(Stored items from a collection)
_ _ _ _ _
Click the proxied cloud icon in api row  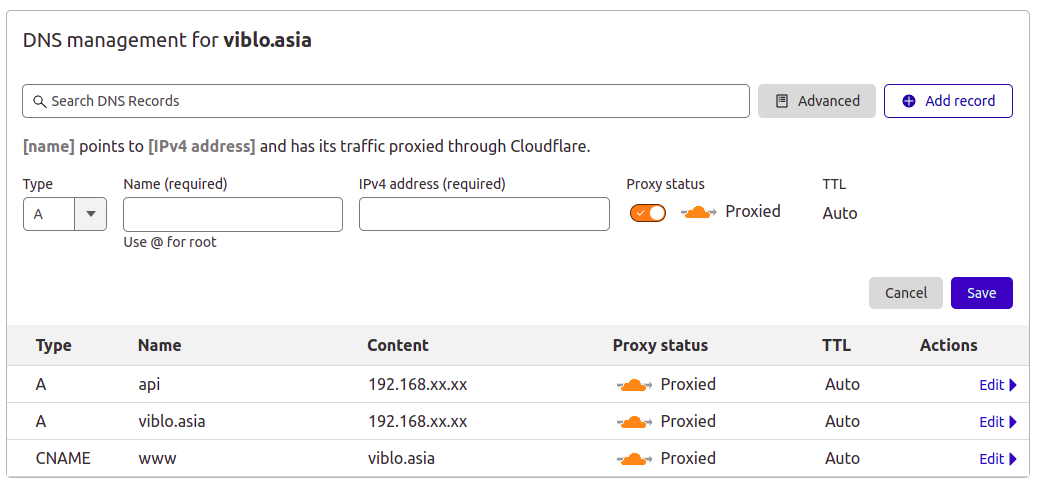(634, 385)
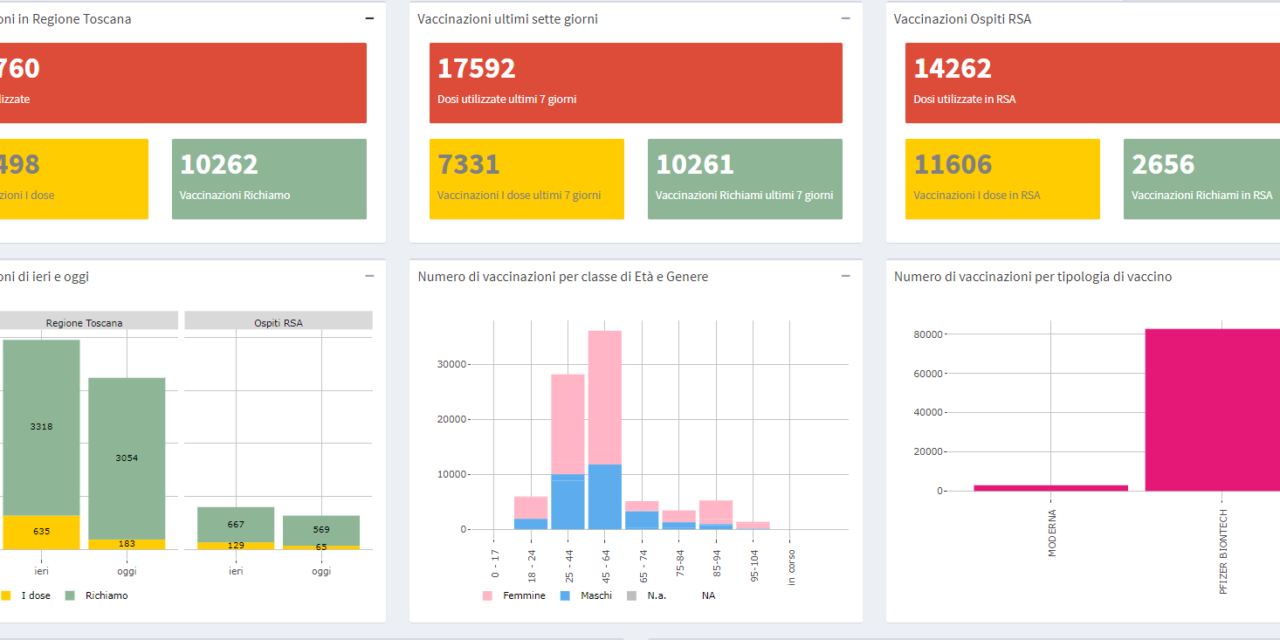The width and height of the screenshot is (1280, 640).
Task: Click the 11606 I dose in RSA box
Action: (x=1002, y=179)
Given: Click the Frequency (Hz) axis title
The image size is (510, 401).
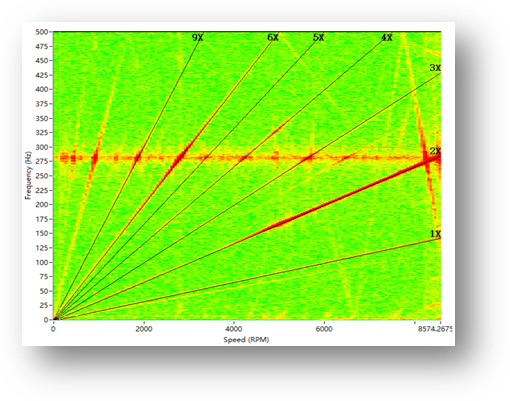Looking at the screenshot, I should (x=28, y=175).

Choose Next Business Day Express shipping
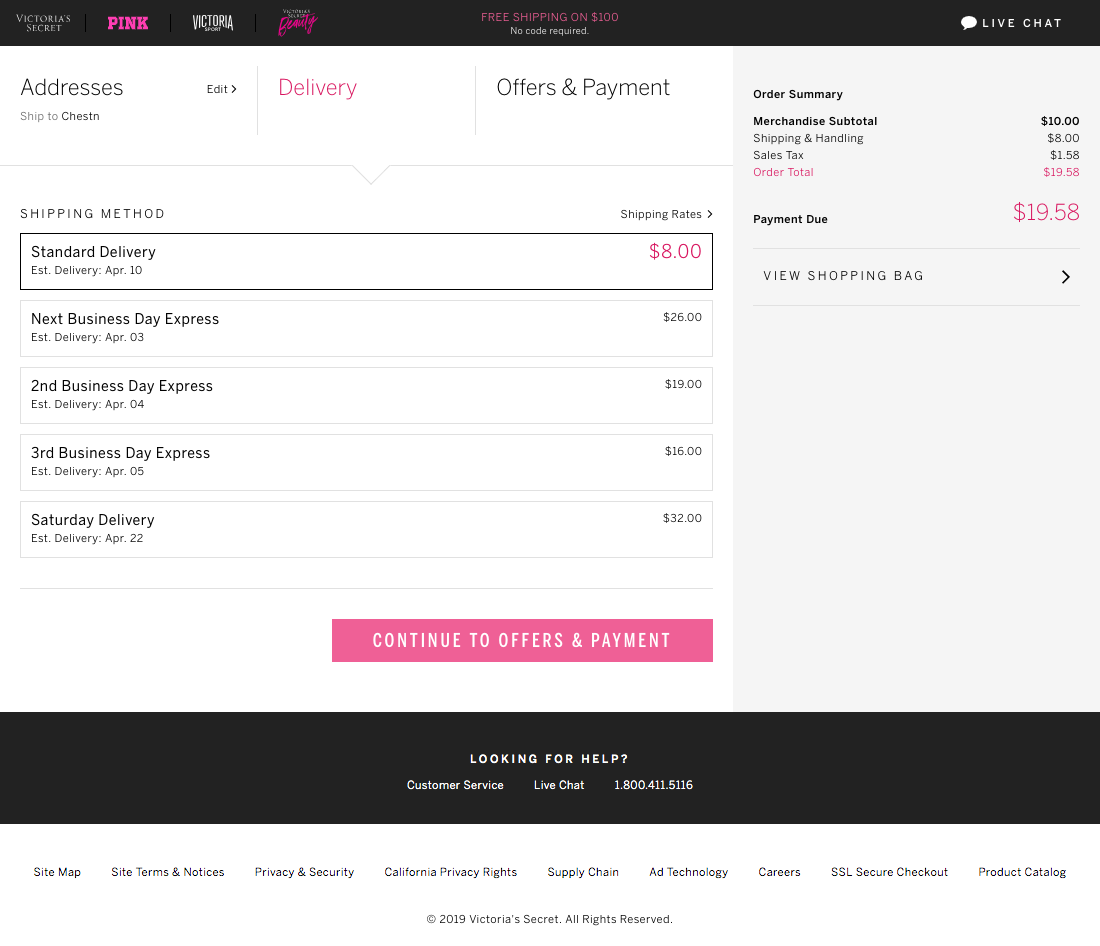click(x=366, y=328)
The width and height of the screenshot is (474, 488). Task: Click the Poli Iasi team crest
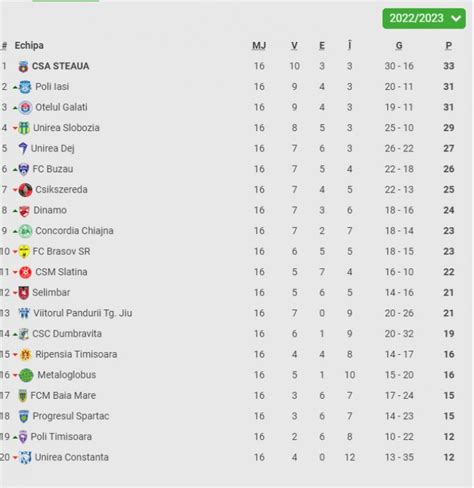point(25,87)
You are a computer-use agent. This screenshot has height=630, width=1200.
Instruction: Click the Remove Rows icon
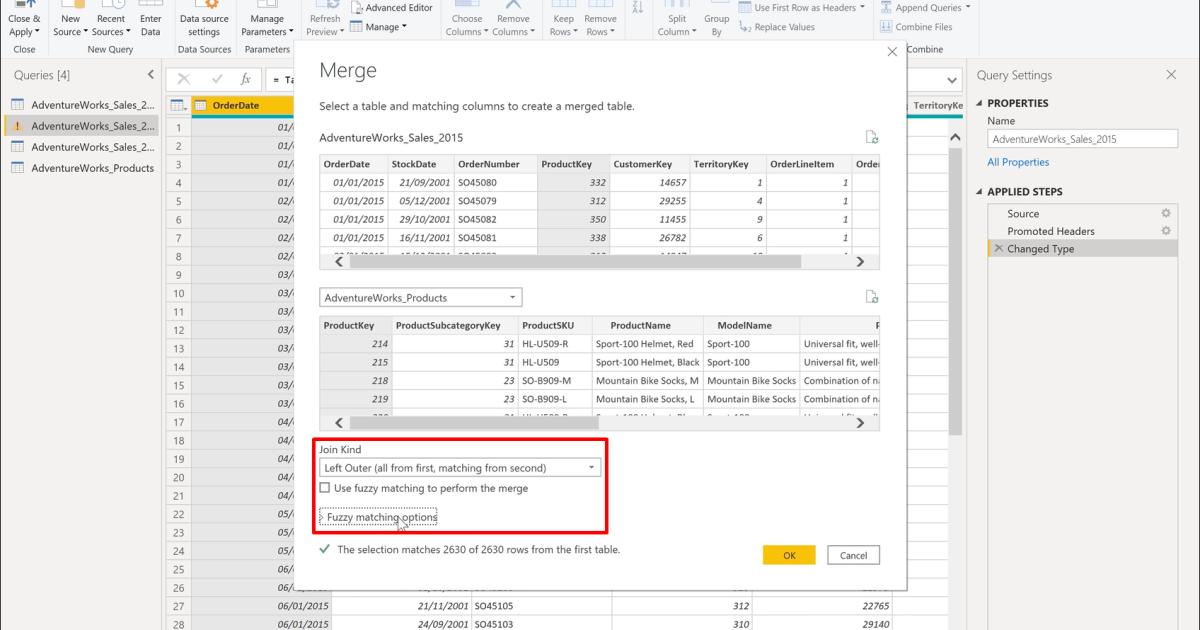[601, 20]
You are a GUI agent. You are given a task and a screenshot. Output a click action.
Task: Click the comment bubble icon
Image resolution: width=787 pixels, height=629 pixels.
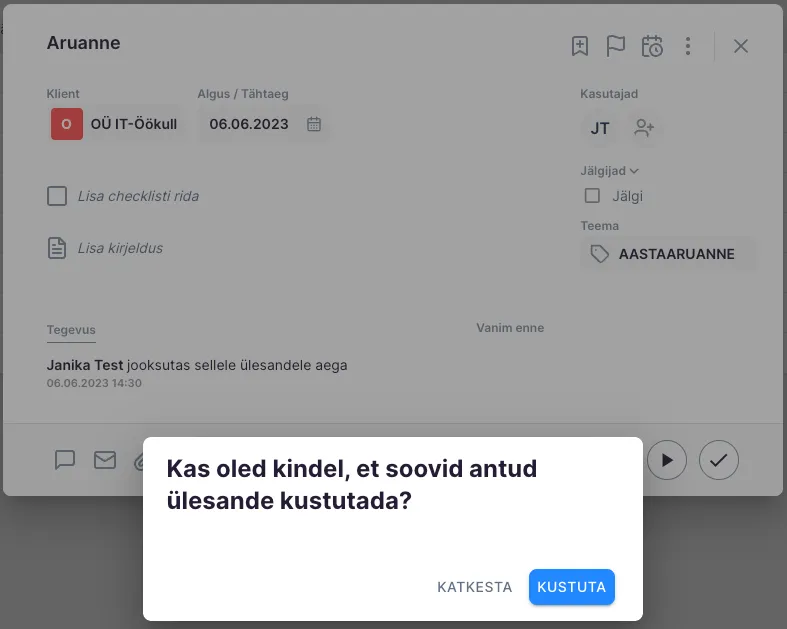coord(65,460)
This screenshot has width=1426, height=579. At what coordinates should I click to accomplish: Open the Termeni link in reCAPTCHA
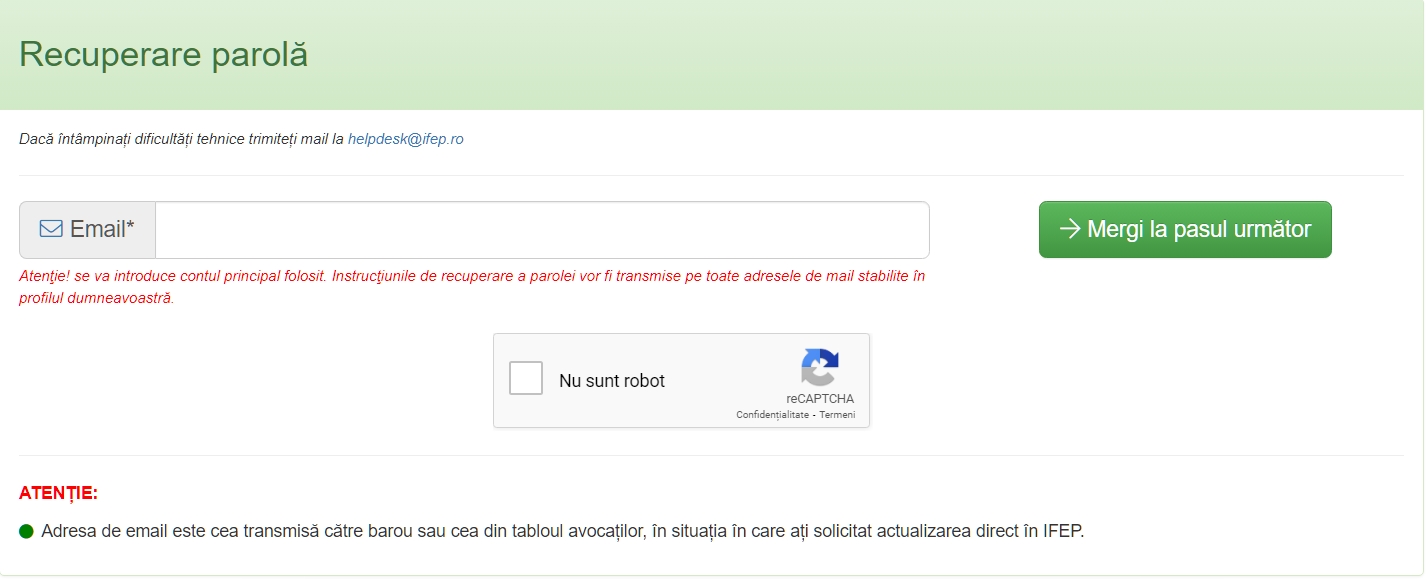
_ _ _ _ _
Reproduce every line from the entries that holds the word "agent".

**ANSWER FOR THE TASK:**
You are a computer-use agent. This screenshot has height=630, width=1200.
You are a GUI agent. You are given a task and a screenshot. Output a click action.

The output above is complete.